The best way to explain TR situation is this; Let's say US founders, bcz for whatever reason, due to loss in a war, cultural baggage, whatever, pick some marginal identity to get away from it all. Say they pick .. the Amish as the new identity. They'd say "happy are those who say they are Amish", and "everyone in the world is Amish they just don't know it yet". They'd rename the country Amishland, even George Washington changed his lastname to George GrandAncestorAmish. then many years later, confused citizens would turn to eachother, maybe to a grandson of a Japanese immigrant who is 100% culturally native, and say "you are Amish!", "fuck you if you dont say you are Amish". The Japanese looking dude would balk, he'd say I know I am not f-ing Amish, and this guy is ragging on me, maybe I should start learning Japanese (see how it backfires)", and the downslide begins.

Question: Why do we hear some lastnames that have the word "Turk" in them in TR?"

When the state came up with its delusional origin story, some ppl took as their lastname something Turkic, to make themselves friendly to the state. The lastnames are quite comical, walking turk, born soldier, or my favorite: soldier turk. Then, by implication, the Turkic lastnames can be taken to indicate a certain unawareness of history on the part of that family, due to lack of education, being far from the center, etc.
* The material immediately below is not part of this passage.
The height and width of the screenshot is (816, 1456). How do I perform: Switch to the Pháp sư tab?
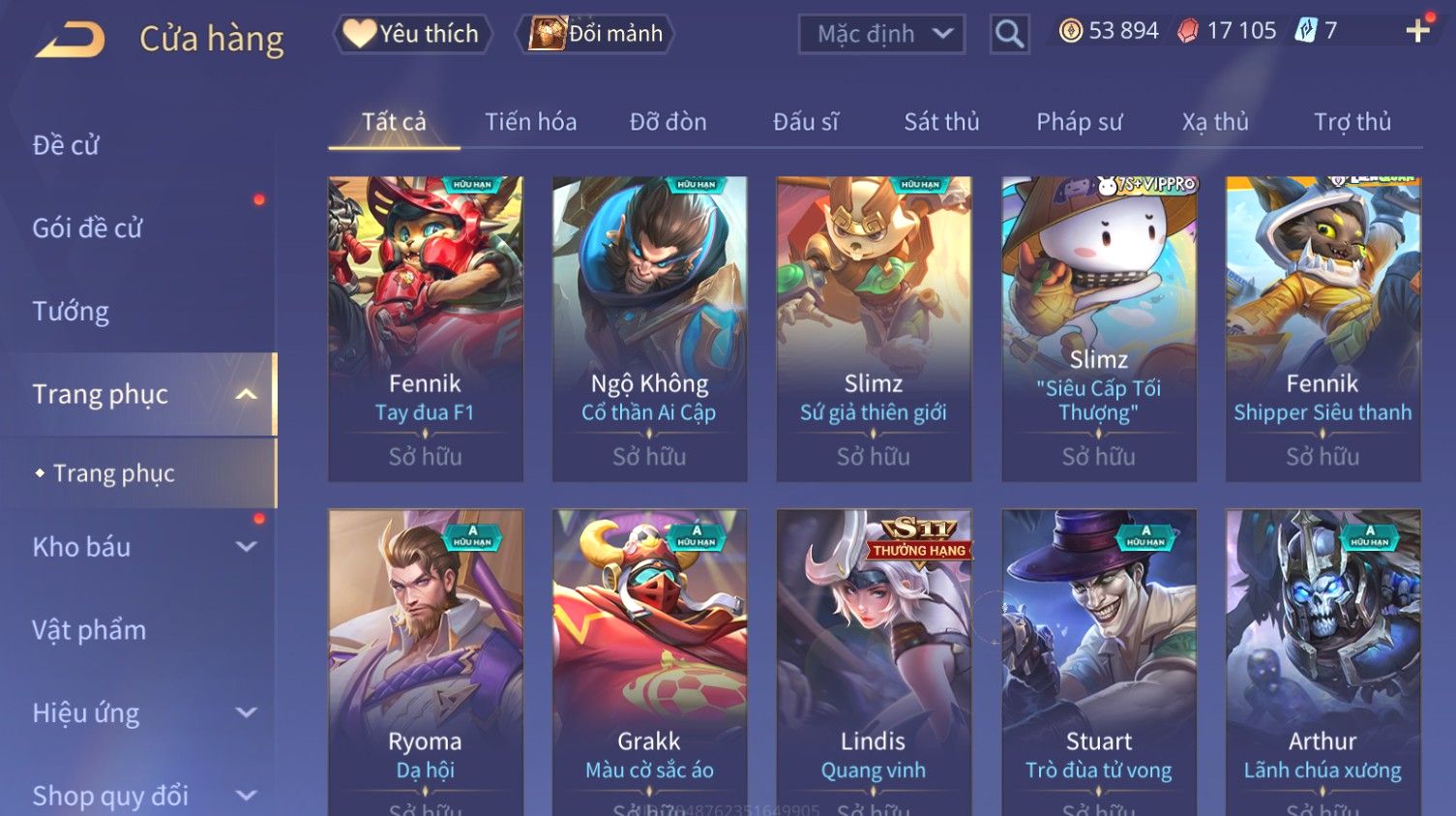click(1079, 122)
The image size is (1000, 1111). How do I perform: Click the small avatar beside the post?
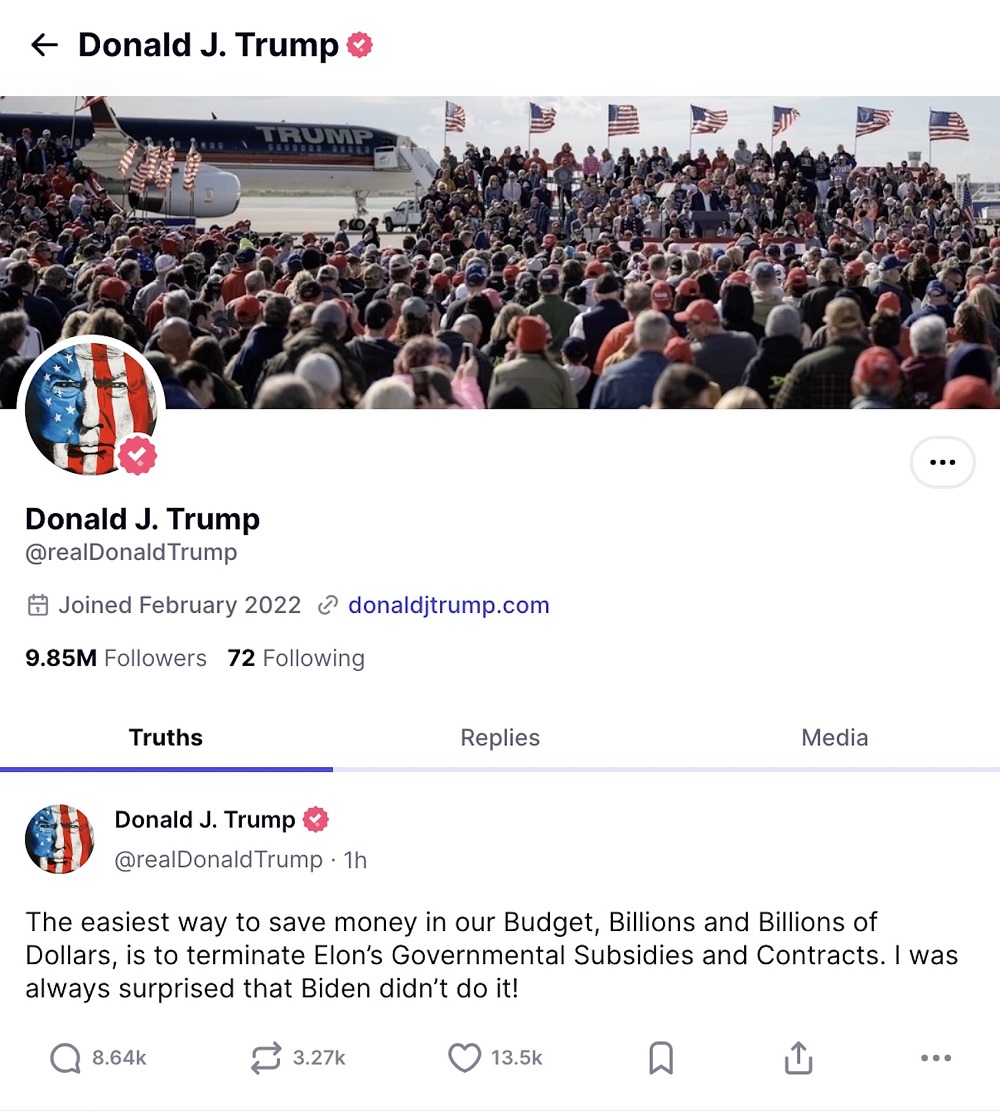[x=60, y=839]
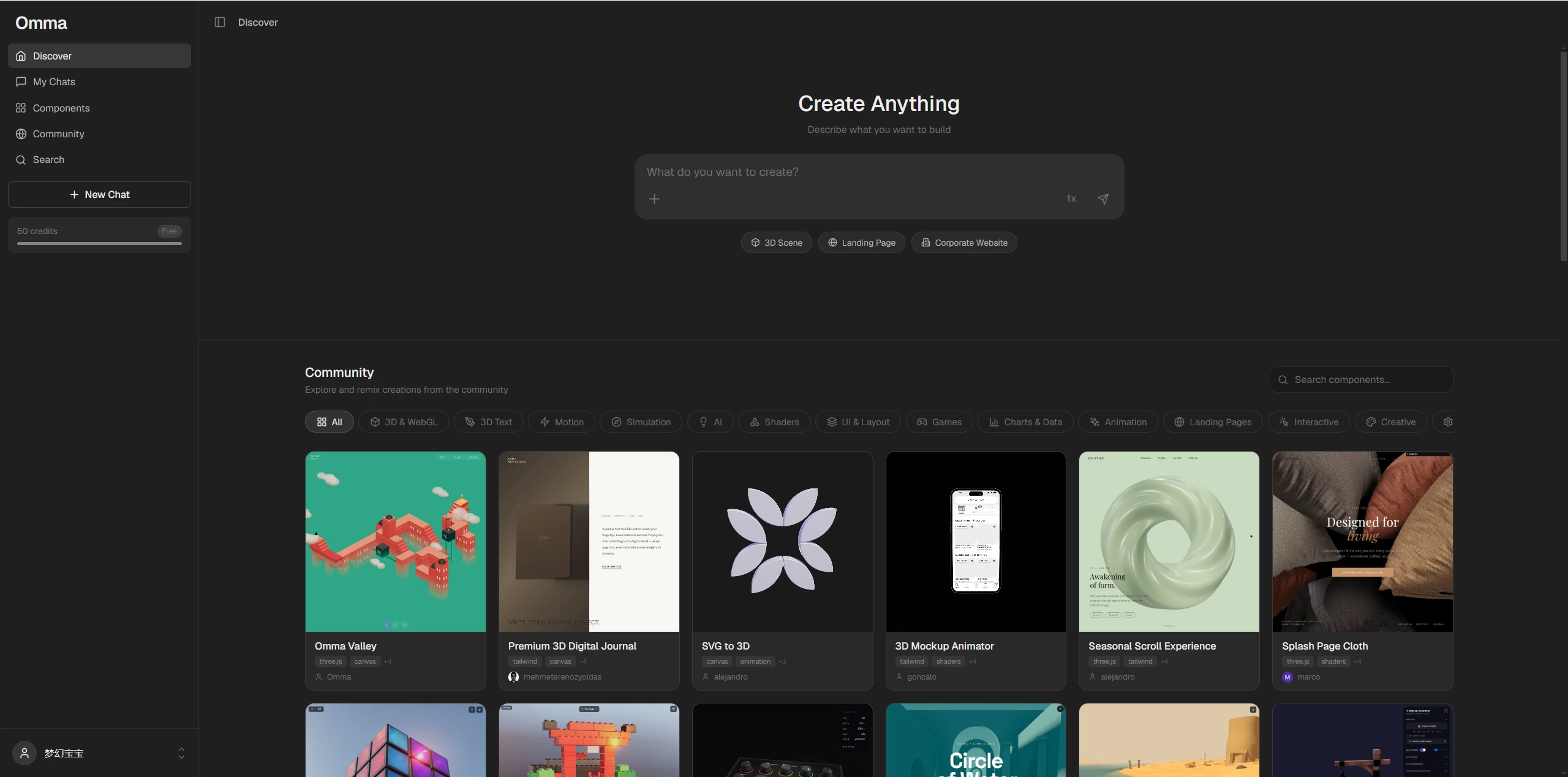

It is sad in a way, the names scream not only "I am a pleb" they try to scream "I am your pleb".

I am certain once the descendants realize how foolish their ancestors have been to chose these stupid shit of names, they will rush to legal services en masse to have them changed. One day.

Nationalism in many countries, but especially in TR, is like a reverse-telephone game. The guy at the end of the line hears the message much more clearly than the people in the beginning of the line. The people at the beginning, closer to circle, know the nuances, warts, ignore and get around stuff. The guy at the end drinks the Kool-Aid, he is the true believer. He doesn't know any better.